To quantitatively evaluate the efficacy of manual gating methods, a logistic regression model was developed to predict group classifications based on variables derived from manual gating techniques using the glm function from the R package stats (version 4.4.1)⁷⁰, specifying a binomial family. The model was trained on a training dataset and validated against an independent test dataset. Predicted probabilities were converted to class labels using a threshold of 0.5. The model’s performance was visualised using the R package pROC (version 1.18.5)⁸¹.

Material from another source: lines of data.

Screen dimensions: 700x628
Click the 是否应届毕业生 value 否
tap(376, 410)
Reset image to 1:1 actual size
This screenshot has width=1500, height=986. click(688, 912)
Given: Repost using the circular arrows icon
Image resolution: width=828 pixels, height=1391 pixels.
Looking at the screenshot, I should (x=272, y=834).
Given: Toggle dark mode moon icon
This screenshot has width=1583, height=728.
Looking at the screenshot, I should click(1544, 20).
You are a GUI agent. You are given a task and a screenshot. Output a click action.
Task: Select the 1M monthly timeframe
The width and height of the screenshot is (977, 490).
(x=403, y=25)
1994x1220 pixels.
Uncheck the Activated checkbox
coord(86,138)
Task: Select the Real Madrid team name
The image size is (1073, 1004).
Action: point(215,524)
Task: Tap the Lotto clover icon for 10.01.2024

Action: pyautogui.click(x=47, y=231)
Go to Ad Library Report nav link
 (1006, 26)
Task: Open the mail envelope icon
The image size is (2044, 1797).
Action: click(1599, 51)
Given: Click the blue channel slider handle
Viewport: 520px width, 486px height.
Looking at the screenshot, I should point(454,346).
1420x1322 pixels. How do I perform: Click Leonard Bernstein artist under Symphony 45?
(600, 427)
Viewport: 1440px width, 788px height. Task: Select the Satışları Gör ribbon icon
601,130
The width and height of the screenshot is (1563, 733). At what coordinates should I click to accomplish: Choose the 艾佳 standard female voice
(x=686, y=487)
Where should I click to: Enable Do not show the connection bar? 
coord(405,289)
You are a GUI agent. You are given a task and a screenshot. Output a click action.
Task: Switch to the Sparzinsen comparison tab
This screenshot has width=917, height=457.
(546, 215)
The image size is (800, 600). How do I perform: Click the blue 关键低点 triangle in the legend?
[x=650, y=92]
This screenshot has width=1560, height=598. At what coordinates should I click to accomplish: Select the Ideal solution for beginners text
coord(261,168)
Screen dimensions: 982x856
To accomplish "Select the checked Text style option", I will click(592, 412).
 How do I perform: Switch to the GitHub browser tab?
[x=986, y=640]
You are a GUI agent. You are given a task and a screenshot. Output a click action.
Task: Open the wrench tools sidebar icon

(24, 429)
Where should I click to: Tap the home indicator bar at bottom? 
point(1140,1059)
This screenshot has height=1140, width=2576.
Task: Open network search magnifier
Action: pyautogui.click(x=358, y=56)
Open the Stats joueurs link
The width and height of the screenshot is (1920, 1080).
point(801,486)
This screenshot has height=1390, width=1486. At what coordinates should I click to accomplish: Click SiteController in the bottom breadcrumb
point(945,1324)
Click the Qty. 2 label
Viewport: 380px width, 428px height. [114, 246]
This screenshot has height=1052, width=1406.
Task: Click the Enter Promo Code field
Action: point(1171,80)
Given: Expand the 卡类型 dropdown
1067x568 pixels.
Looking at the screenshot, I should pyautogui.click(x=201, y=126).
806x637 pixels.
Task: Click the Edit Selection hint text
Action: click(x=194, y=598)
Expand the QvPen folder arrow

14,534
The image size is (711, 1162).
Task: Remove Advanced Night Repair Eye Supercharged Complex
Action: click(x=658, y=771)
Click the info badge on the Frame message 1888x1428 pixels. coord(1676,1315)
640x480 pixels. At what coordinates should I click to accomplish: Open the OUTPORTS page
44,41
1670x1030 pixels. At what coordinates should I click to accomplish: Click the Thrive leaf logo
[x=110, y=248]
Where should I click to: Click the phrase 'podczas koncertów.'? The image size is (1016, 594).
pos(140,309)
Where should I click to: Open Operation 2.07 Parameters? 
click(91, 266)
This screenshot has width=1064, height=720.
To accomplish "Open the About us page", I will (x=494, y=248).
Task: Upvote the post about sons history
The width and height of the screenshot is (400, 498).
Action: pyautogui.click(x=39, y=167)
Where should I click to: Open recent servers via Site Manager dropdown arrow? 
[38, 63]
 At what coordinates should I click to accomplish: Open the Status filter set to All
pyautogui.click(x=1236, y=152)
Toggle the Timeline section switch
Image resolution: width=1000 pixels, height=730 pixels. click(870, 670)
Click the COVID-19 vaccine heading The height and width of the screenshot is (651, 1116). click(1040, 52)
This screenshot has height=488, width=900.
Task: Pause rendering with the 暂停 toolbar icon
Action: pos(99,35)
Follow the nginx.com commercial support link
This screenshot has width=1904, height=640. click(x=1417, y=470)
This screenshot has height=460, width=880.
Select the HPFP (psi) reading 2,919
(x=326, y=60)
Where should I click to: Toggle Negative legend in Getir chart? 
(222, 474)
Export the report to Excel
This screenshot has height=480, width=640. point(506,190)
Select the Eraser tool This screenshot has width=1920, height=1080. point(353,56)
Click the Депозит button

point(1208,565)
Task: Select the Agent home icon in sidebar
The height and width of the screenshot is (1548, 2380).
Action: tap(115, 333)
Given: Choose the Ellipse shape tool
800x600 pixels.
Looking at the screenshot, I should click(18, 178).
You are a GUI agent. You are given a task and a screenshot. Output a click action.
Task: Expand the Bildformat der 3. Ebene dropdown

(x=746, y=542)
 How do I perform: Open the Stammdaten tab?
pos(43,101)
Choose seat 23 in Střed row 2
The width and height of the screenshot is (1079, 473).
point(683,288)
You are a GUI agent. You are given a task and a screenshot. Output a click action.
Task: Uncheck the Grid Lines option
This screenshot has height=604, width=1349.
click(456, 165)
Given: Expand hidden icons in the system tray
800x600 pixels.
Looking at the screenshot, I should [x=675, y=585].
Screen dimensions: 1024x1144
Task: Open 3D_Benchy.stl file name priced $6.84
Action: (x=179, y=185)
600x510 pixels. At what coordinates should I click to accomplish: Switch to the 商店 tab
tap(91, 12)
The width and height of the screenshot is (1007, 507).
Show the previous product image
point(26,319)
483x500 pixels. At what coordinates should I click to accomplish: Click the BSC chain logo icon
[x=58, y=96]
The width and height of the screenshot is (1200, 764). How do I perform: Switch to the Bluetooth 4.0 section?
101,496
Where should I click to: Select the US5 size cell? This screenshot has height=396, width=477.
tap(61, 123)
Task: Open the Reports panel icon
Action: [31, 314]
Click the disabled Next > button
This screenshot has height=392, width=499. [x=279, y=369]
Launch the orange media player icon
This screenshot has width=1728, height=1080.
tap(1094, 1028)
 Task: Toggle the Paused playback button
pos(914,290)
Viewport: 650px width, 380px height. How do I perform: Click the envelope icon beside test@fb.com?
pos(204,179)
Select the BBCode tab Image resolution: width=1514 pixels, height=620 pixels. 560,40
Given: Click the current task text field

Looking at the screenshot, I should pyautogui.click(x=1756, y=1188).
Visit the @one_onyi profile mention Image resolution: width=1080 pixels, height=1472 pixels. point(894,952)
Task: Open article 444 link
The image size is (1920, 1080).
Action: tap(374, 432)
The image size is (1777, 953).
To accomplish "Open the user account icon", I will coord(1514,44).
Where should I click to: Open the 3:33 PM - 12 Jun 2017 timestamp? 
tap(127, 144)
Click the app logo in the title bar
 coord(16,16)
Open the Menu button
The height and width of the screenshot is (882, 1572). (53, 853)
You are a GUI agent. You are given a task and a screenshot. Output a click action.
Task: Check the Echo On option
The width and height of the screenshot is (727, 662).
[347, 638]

Cluster percentage data were analysed by a Kruskal test followed by post-hoc Dunn’s test using the R package dunn.test (version 1.3.6) with p-value adjustment using Bonferroni’s correction. Pair-wise comparisons of percentage data were conducted using the Mann-Whitney U test. Mean Fluorescence Intensity (MFI) data were obtained from logarithmically transformed values to achieve normality, and the Student’s t-test was applied. Where required, p-values obtained from these tests were adjusted for multiple comparisons using the Benjamini-Hochberg method.

Computational performance

The computational performance was assessed using a system with an Apple M2 Ultra processor, 128 GB of memory, and running macOS Sonoma 14.7.1. Analyses were performed using R (version 4.4.1) and Python (version 3.8.15). Runtime was assessed using the system.time function in R or the time.time function in Python. The memory usage during the execution was monitored using the R package profmem (version 0.6.0) and Python’s memory_profiler.

Illustrations

All illustrations, including depictions of the mouse model and schematic diagrams, were originally created by the corresponding author using Adobe Illustrator (2025). The figures incorporate the publicly available structural data mCherry chromophore (RCSB PDB ID: 2H5Q⁸²) for Fig. 1b. Figure 1a incorporates two Unicode emojis: ‘Warning Sign’ (U + 26A0 U + FE0F) and ‘Hand with Fingers Splayed’ (U + 1F590 U + FE0F) both used in accordance with the Unicode License Version 3⁸³.

Reporting summary

Further information on research design is available in the Nature Portfolio Reporting Summary linked to this article.